╭─ KUTIPAN TERPILIH

Konten [Tampil]
Selasa (23/02/2019) merupakan hari yang spesial di Kota Surakarta. Pada
hari itu, total ada tiga acara besar di Kota Bengawan, yakni Haul Gus Dur ke-9,
Solo Imlek Festival, dan HUT Pasoepati (supporter Persis Solo) ke-19.
Haul Gus Dur ke-9 di Solo (23/02/2019) |
Acara Haul Gus Dur
Namun
bagi saya, acara besar di Kota Solo tidak hanya tiga, tetapi empat. Hal itu
karena pada tanggal yang sama, teman baik saya sebut saja “Mbak Jay”
melangsungkan akad pernikahannya. Tentu
sebagai seorang teman, saya harus hadir di acaranya.
Sebenarnya
fokus pertama saya adalah di acara akad pernikahan Mbak Jay. Akan tetapi, acara
Haul Gus Dur diadakan dekat dengan venue nikahan teman. Jika nikahan Mbak Jay
diadakan di Grha Wisata Niaga, maka Haul Gus Dur ke-9 dilaksanakan di Stadion
Sriwedari.
Stadion Sriwedari-Grha Wisata Niaga = 240-san meter
Hujan Lebat
Namun ketika saya
berangkat, hujan turun dengan deras. Hal itu menyebabkan saya tidak bisa
leluasa memotret. Saya pun mengira kirab batal dilaksanakan, tetapi ternyata
rangkaian acara itu tetap dilaksanakan, bahkan dihadiri oleh Gubernur Jawa
Tengah, Ganjar Pranowo.
Hujan
yang turun dengan lebat akhirnya membuat saya memutuskan untuk fokus menghadiri
acara akad nikah Mbak Jay. Singkat cerita, dia adalah partner saya dalam
bermain bonang ketika menabuh gamelan. Saya menabuh bonang barung, sementara ia
menabuh bonang penerus.
Syukur Alhamdulillah, acara akad nikah berjalan
lancar. Tentu saya juga senang menyaksikan langsung momen di mana teman saya
itu resmi menjadi seorang istri. Yah, semoga keluarganya SaMaWa selalu
selamanya. Aamiin.

╰─

- _DAFTAR TUGAS_:
A: Sebutkan ketiga acara besar di Kota Bengawan pada hari itu yang dicantumkan dalam tulisan tentang Haul Gus Dur.
B: Kutip dengan tepat bagian tulisan tentang Haul Gus Dur yang diawali kata-kata yang memuat "melangsungkan akad pernikahannya." dan ditutup dengan "Tengah, Ganjar Pranowo.".
Data yang menyertai tidak diperlukan untuk mengerjakan tugas.

╭─ DATA SUMBER

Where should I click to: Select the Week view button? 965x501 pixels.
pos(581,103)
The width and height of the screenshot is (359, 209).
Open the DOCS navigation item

╰─

- _JAWABAN TUGAS_:
A:
- Haul Gus Dur ke-9
- Solo Imlek Festival
- HUT Pasoepati (supporter Persis Solo) ke-19

B:
melangsungkan akad pernikahannya. Tentu
sebagai seorang teman, saya harus hadir di acaranya.
Sebenarnya
fokus pertama saya adalah di acara akad pernikahan Mbak Jay. Akan tetapi, acara
Haul Gus Dur diadakan dekat dengan venue nikahan teman. Jika nikahan Mbak Jay
diadakan di Grha Wisata Niaga, maka Haul Gus Dur ke-9 dilaksanakan di Stadion
Sriwedari.
Stadion Sriwedari-Grha Wisata Niaga = 240-san meter
Hujan Lebat
Namun ketika saya
berangkat, hujan turun dengan deras. Hal itu menyebabkan saya tidak bisa
leluasa memotret. Saya pun mengira kirab batal dilaksanakan, tetapi ternyata
rangkaian acara itu tetap dilaksanakan, bahkan dihadiri oleh Gubernur Jawa
Tengah, Ganjar Pranowo.